=== Section Start ===

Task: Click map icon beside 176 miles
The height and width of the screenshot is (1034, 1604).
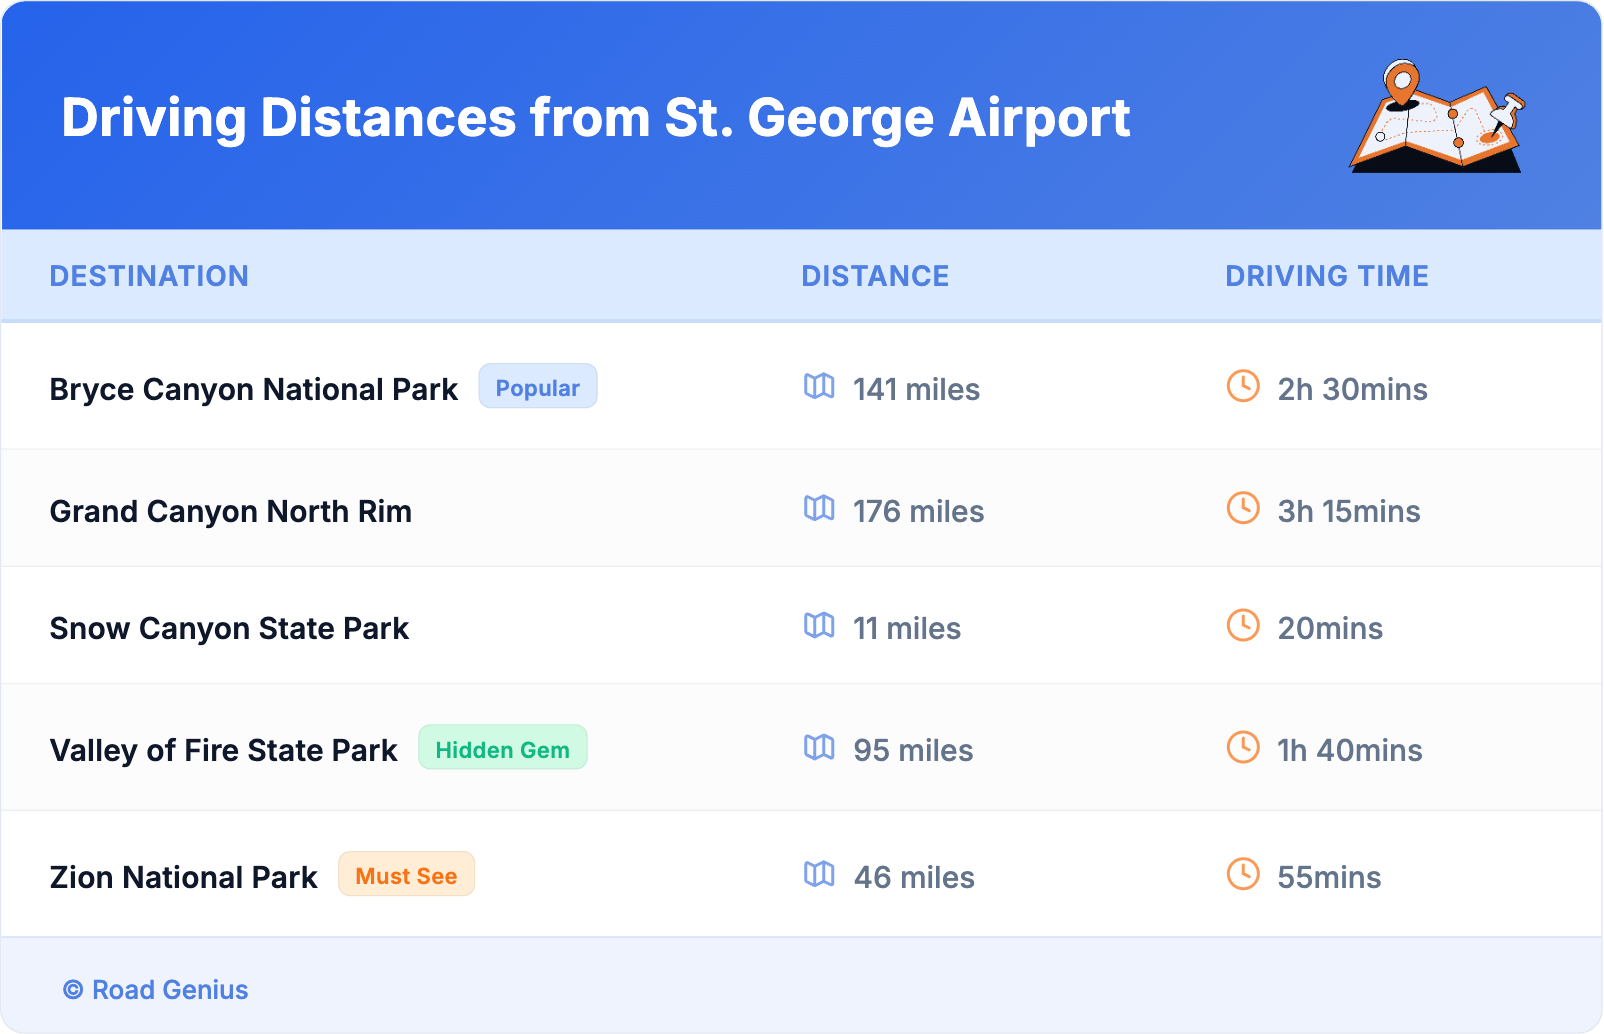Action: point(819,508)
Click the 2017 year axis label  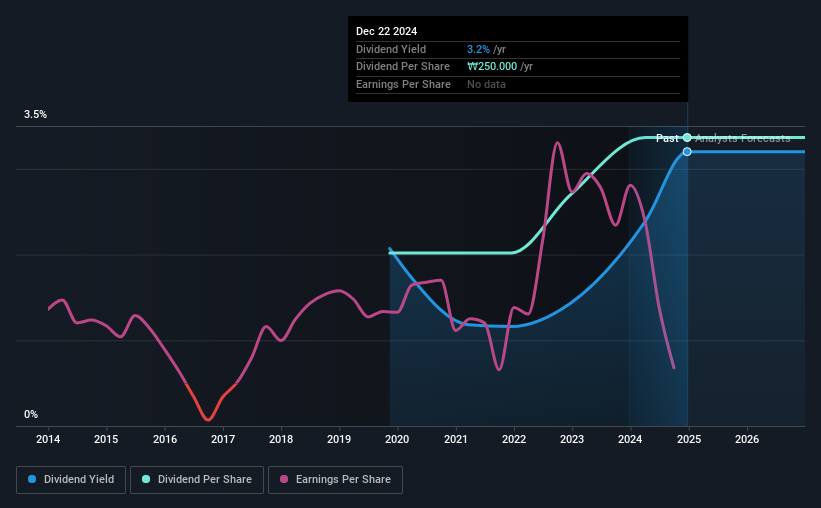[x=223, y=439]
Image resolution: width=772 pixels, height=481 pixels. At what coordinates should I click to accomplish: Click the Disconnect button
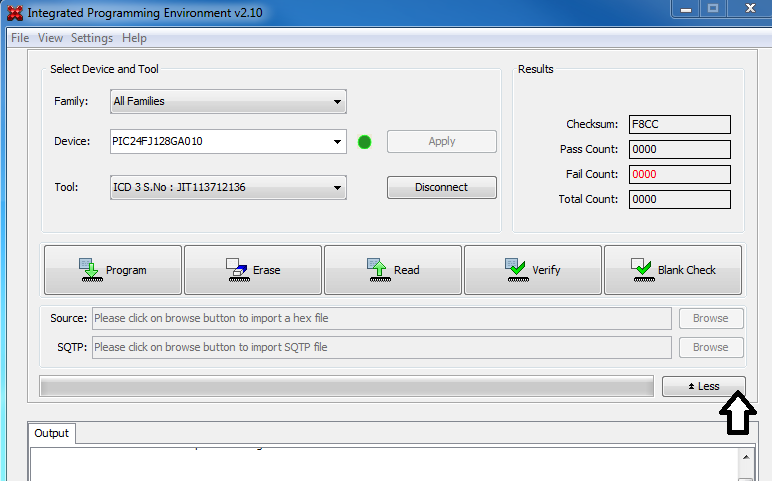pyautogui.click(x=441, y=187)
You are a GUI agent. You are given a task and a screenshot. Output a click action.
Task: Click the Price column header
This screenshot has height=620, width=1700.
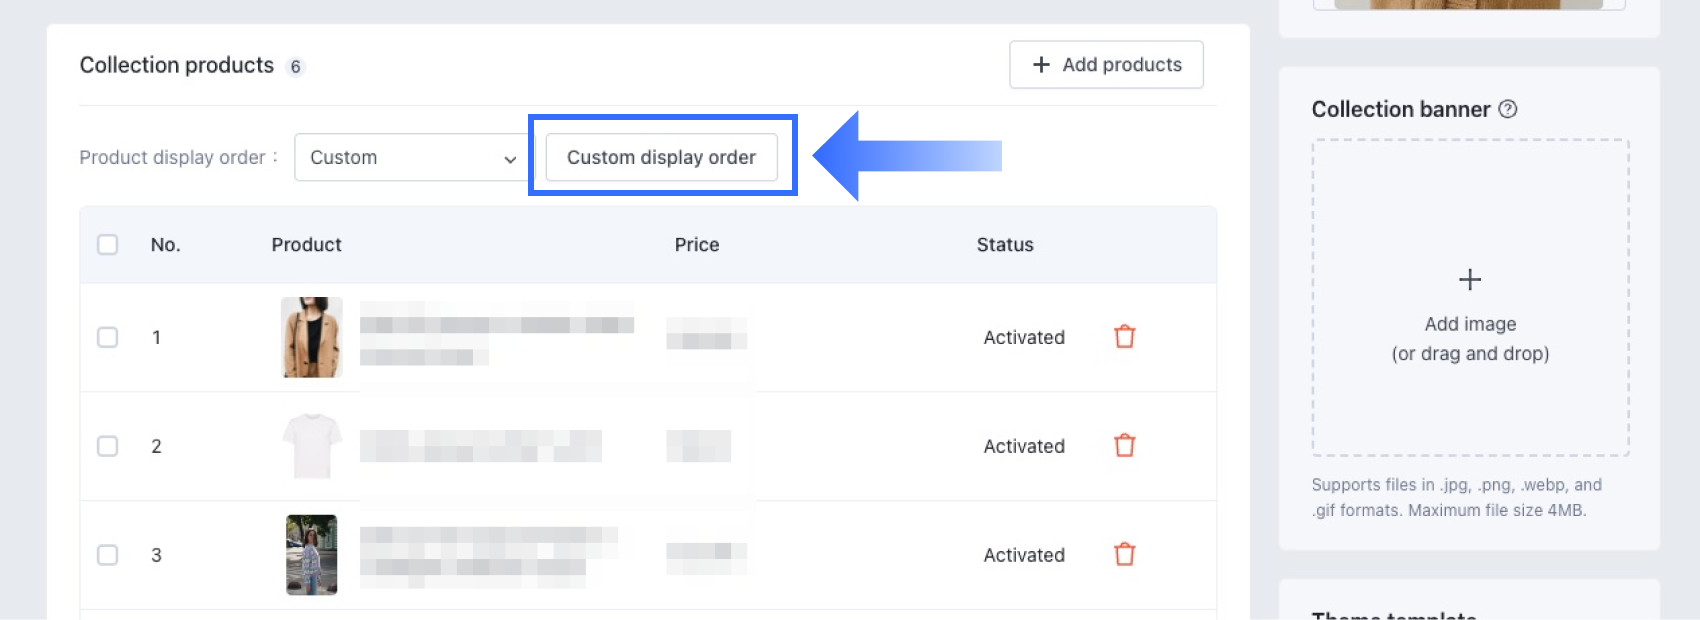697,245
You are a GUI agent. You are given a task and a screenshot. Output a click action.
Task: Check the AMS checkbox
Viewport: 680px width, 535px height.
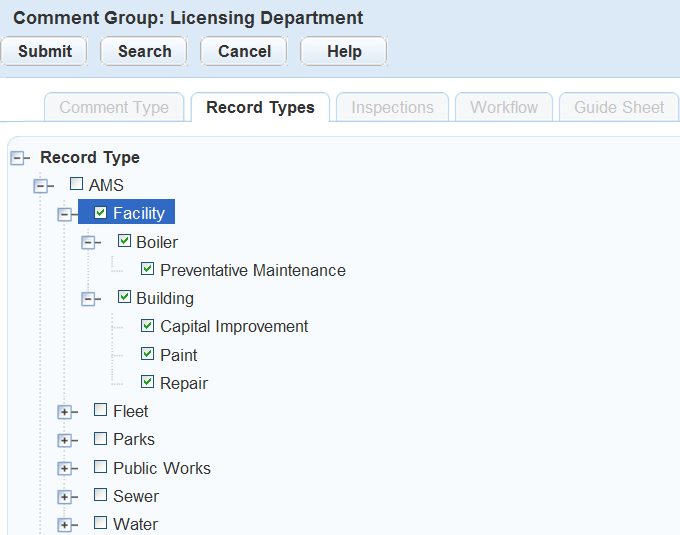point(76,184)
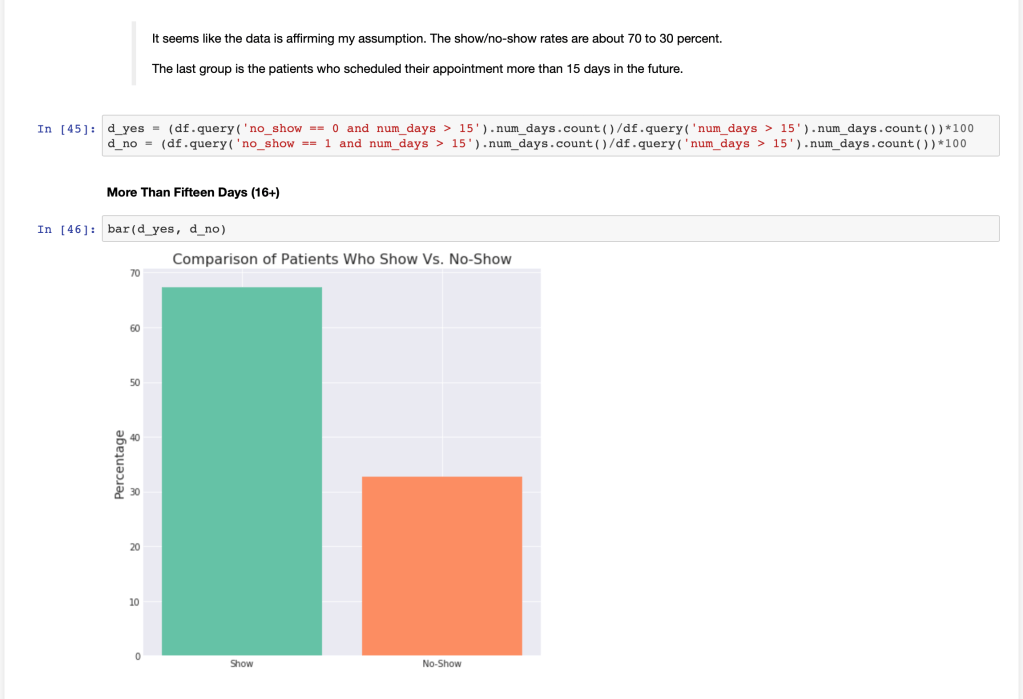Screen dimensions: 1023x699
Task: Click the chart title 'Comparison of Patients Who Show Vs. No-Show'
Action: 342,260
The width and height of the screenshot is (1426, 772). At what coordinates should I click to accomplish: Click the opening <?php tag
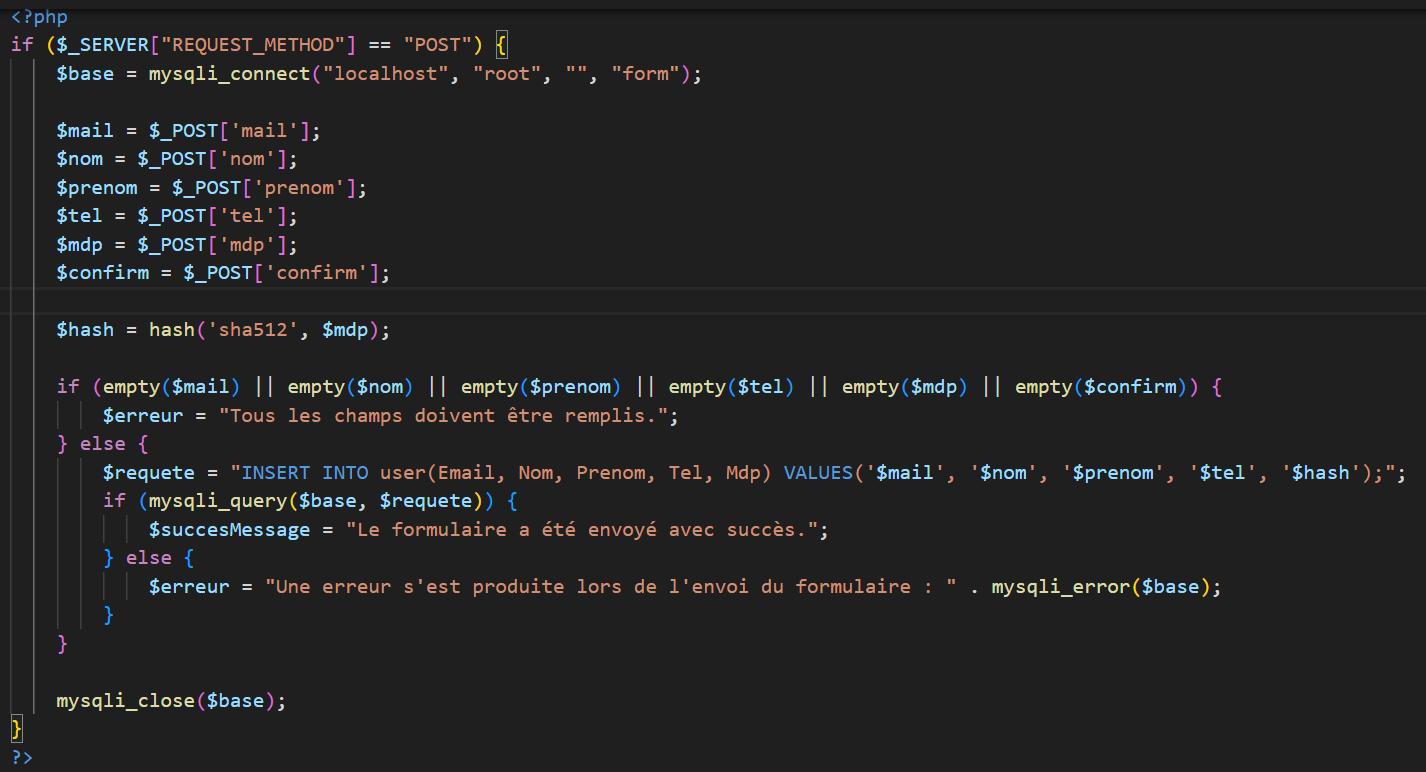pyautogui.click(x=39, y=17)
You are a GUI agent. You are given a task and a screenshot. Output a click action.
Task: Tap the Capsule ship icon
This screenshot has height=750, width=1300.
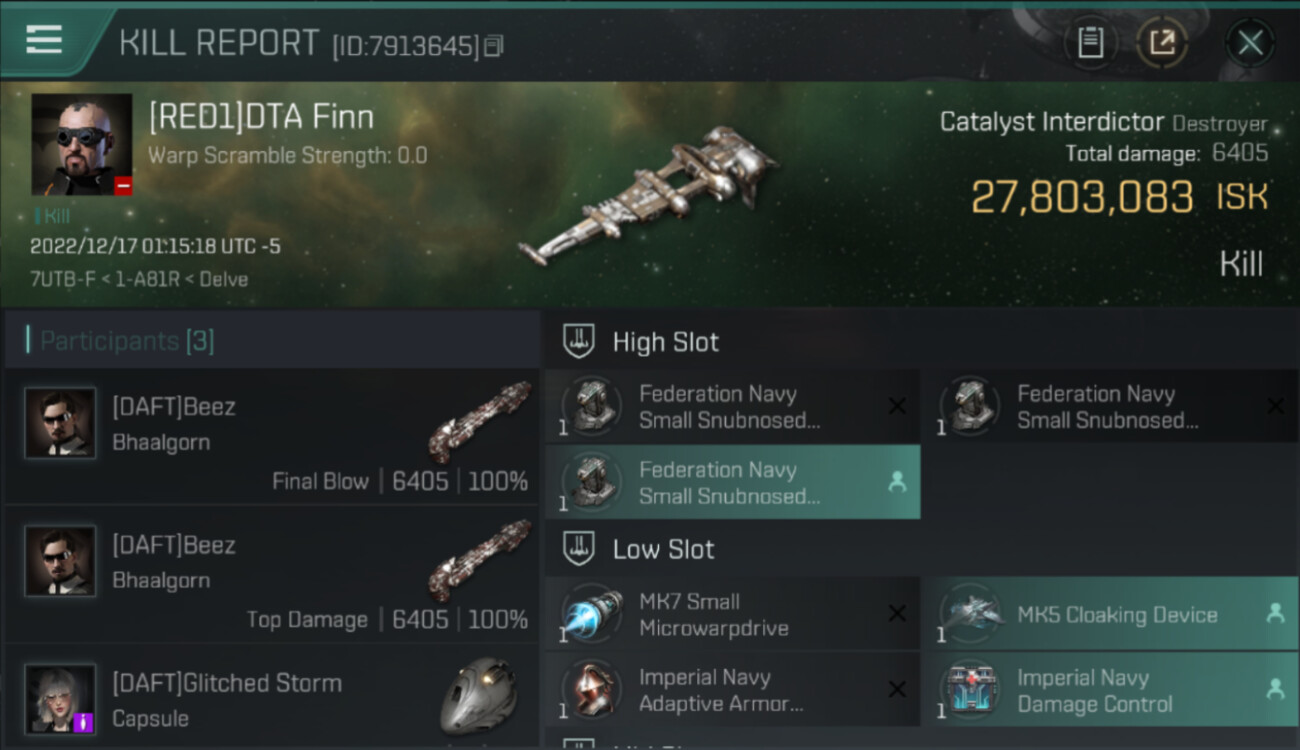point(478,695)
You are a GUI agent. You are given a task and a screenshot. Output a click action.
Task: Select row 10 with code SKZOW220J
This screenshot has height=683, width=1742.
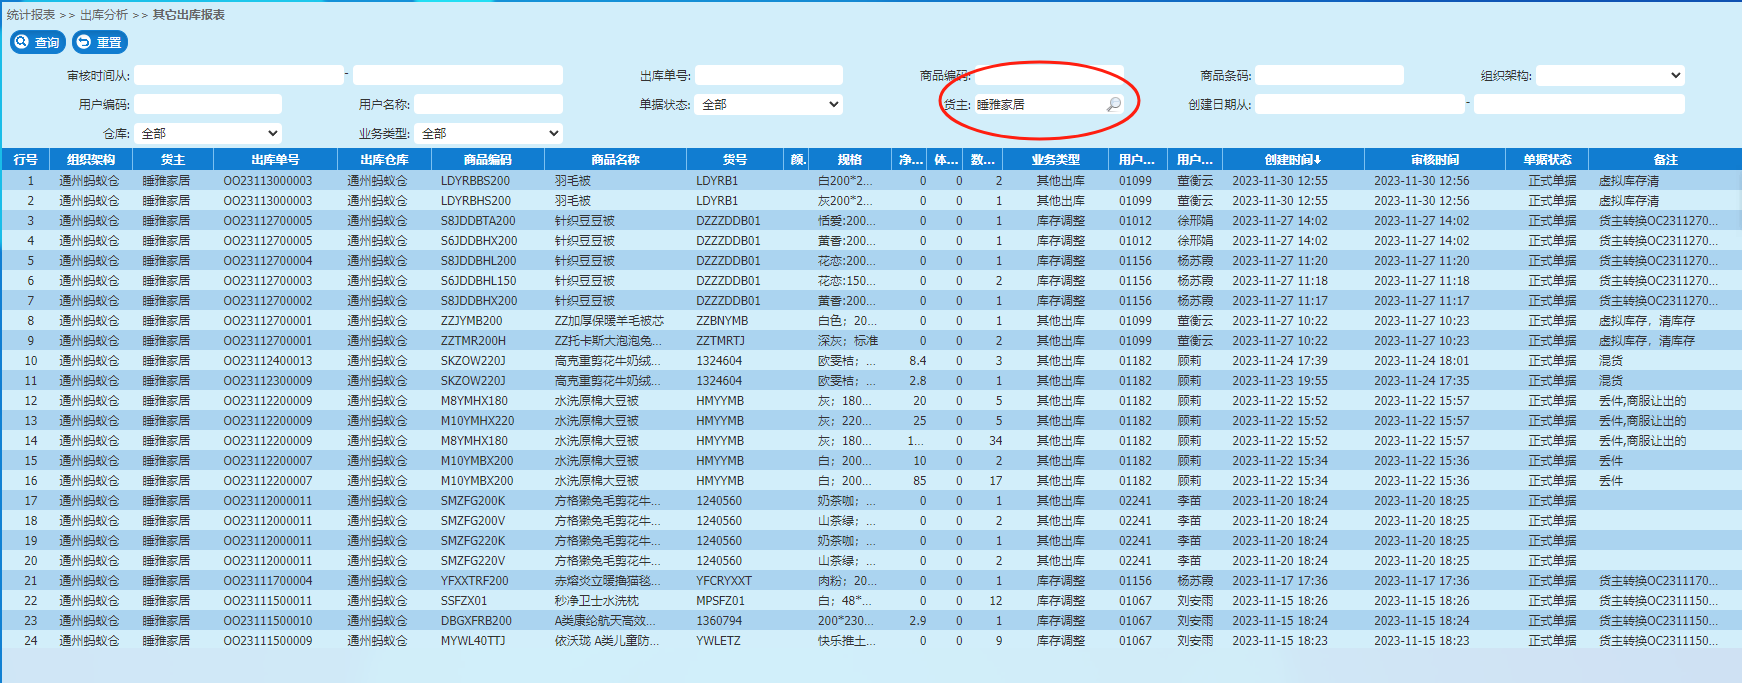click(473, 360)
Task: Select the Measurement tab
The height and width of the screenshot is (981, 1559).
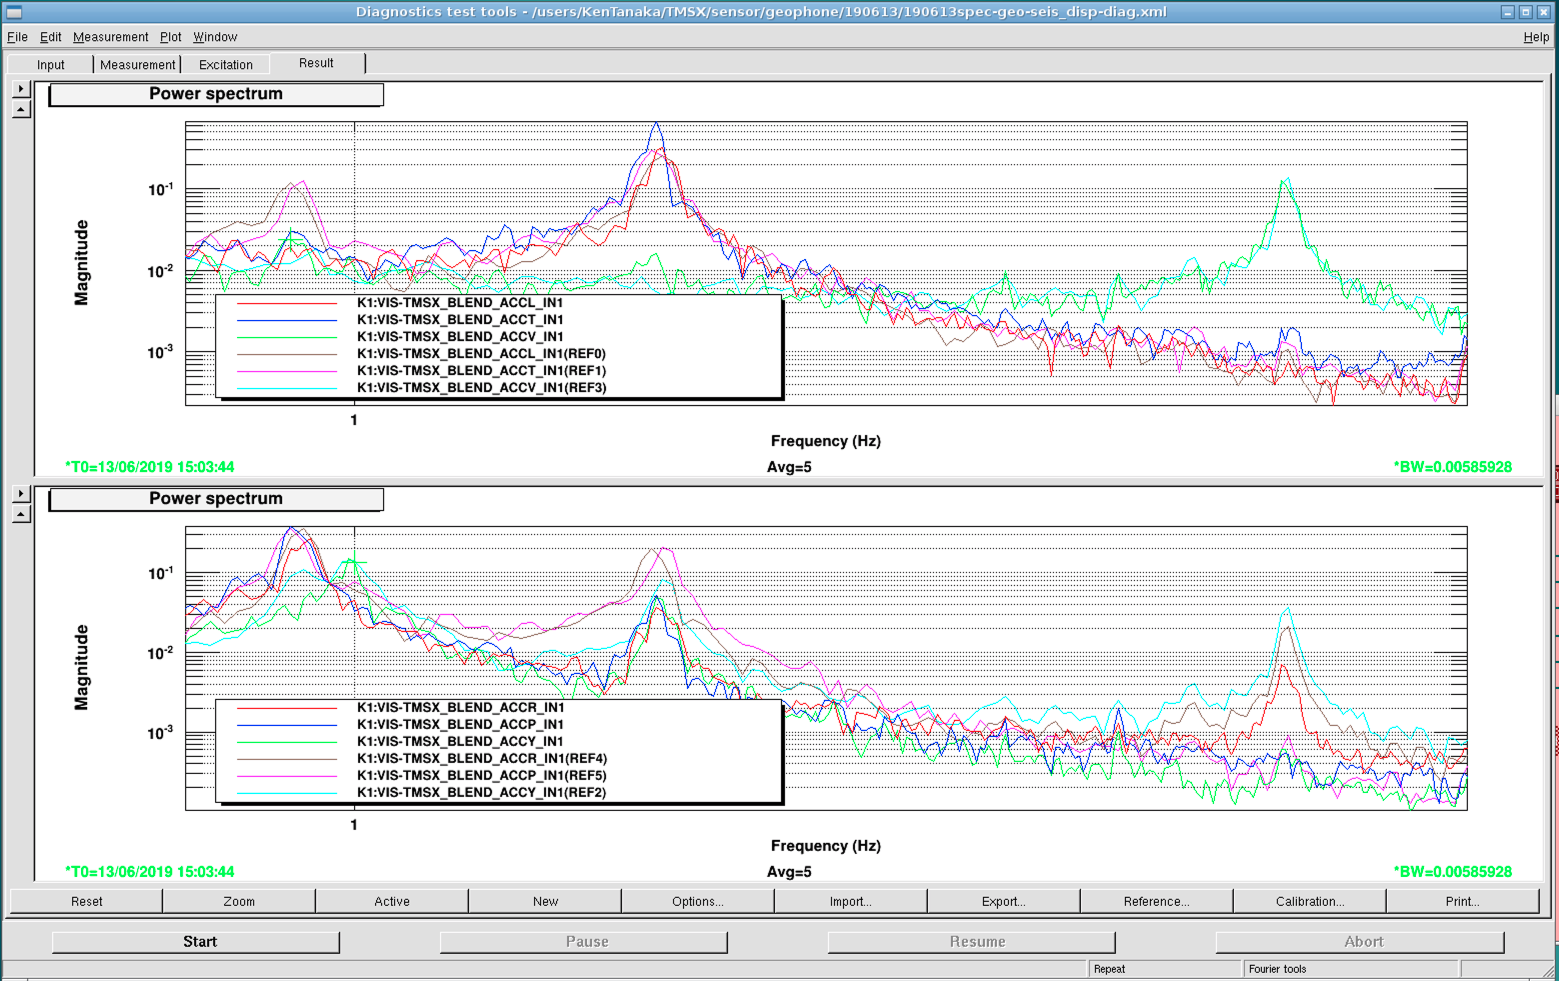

=== Section End ===

TRY IT =
Please show every line above that includes the word "icon".

RESULT FOR THIS EXERCISE =
Task: Click map icon beside 176 miles
Task: Tap the Capsule ship icon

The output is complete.